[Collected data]
————————

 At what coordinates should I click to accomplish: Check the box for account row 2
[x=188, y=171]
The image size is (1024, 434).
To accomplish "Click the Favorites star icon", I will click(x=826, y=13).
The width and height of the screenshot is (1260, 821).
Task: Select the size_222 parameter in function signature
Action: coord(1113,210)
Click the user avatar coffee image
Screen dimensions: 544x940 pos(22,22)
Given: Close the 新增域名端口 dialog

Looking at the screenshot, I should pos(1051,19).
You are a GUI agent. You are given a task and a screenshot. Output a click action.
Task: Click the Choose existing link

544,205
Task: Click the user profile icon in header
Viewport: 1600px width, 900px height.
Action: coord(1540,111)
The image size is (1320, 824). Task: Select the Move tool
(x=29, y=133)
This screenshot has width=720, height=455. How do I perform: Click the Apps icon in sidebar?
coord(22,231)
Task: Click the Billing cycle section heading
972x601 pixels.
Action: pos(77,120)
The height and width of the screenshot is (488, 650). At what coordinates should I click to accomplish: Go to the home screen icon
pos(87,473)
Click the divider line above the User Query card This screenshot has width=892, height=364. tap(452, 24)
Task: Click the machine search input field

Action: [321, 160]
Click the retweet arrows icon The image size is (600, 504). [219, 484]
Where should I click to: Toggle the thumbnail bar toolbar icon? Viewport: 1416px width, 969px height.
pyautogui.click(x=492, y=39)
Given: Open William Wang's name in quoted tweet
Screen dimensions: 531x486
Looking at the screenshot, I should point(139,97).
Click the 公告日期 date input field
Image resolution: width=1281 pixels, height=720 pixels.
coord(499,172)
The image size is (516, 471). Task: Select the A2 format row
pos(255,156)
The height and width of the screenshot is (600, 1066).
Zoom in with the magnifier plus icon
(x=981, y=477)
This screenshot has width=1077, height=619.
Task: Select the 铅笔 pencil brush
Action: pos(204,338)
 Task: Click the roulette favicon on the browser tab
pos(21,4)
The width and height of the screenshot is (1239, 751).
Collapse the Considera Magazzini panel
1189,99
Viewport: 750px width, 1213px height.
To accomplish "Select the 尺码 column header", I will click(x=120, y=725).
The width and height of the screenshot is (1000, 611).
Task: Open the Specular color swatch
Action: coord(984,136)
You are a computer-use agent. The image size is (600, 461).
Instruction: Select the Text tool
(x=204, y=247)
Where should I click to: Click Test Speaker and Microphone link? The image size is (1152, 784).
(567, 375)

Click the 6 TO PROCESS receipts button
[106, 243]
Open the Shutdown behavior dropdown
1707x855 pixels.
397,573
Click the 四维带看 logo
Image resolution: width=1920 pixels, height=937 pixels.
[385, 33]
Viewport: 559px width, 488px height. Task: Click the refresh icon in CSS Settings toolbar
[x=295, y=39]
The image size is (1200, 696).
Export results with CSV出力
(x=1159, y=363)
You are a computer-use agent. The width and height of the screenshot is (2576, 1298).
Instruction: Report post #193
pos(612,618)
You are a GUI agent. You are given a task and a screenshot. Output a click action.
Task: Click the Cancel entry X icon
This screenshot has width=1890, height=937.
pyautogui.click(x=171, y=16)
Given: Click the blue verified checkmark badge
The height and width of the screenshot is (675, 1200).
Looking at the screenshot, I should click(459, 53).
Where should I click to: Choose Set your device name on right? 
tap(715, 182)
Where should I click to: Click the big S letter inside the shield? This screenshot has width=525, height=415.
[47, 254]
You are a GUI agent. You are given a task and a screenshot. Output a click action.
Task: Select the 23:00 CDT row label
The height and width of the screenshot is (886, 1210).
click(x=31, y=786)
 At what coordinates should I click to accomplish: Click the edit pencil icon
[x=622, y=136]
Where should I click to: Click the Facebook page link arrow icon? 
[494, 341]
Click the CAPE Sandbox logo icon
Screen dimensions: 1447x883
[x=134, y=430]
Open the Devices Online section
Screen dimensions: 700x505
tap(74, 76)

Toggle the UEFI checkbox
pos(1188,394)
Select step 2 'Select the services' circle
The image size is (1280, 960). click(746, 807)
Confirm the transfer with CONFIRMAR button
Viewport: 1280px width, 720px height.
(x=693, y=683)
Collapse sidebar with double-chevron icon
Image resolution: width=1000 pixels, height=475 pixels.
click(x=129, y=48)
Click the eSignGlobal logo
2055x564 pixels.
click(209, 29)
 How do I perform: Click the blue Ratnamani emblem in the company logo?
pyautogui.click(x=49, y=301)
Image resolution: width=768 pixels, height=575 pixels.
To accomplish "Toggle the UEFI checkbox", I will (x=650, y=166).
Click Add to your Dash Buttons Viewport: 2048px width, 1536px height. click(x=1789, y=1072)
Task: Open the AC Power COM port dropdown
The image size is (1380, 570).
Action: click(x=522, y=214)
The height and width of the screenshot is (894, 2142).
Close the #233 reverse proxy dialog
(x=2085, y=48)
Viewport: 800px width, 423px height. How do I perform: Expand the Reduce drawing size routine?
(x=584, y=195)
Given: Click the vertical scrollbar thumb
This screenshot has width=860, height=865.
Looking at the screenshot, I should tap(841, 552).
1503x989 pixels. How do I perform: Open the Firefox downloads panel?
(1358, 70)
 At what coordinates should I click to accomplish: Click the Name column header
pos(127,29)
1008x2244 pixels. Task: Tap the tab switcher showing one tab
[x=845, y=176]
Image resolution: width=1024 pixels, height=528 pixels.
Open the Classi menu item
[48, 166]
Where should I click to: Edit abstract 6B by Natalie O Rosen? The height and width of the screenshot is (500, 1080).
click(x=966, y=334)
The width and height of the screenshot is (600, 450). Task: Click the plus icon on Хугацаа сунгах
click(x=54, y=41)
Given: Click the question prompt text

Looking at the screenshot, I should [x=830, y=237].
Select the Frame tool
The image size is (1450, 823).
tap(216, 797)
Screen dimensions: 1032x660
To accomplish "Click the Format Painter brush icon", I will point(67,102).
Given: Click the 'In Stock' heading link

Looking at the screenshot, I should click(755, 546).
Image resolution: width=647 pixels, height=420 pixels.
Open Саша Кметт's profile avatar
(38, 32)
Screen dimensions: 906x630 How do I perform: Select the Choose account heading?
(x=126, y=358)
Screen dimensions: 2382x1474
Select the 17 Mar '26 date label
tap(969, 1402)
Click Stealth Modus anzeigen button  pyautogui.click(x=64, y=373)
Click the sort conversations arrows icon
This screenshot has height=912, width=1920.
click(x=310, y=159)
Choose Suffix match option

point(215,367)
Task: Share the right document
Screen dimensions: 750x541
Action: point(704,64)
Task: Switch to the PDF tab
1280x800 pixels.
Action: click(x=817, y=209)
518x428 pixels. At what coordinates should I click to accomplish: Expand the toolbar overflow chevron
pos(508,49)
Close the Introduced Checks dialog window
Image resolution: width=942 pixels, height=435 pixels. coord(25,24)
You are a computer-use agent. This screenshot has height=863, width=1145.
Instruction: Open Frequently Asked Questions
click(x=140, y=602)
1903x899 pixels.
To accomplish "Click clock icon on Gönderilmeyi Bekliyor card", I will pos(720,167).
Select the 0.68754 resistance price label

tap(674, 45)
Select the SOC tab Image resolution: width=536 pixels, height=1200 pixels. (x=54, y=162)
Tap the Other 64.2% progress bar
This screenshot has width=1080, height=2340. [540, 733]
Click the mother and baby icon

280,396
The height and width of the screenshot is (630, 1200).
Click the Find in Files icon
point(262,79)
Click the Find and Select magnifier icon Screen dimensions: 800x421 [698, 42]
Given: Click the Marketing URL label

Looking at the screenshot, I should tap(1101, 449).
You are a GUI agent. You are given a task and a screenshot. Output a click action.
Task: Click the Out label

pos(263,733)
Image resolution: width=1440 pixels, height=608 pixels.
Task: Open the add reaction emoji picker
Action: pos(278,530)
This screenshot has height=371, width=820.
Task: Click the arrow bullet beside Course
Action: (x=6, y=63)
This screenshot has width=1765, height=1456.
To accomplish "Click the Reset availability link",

————————

The task ->
Every line above in which the word "dropdown" occurs is to be copied.

Response to the exercise ->
Open the Shutdown behavior dropdown
Task: Open the AC Power COM port dropdown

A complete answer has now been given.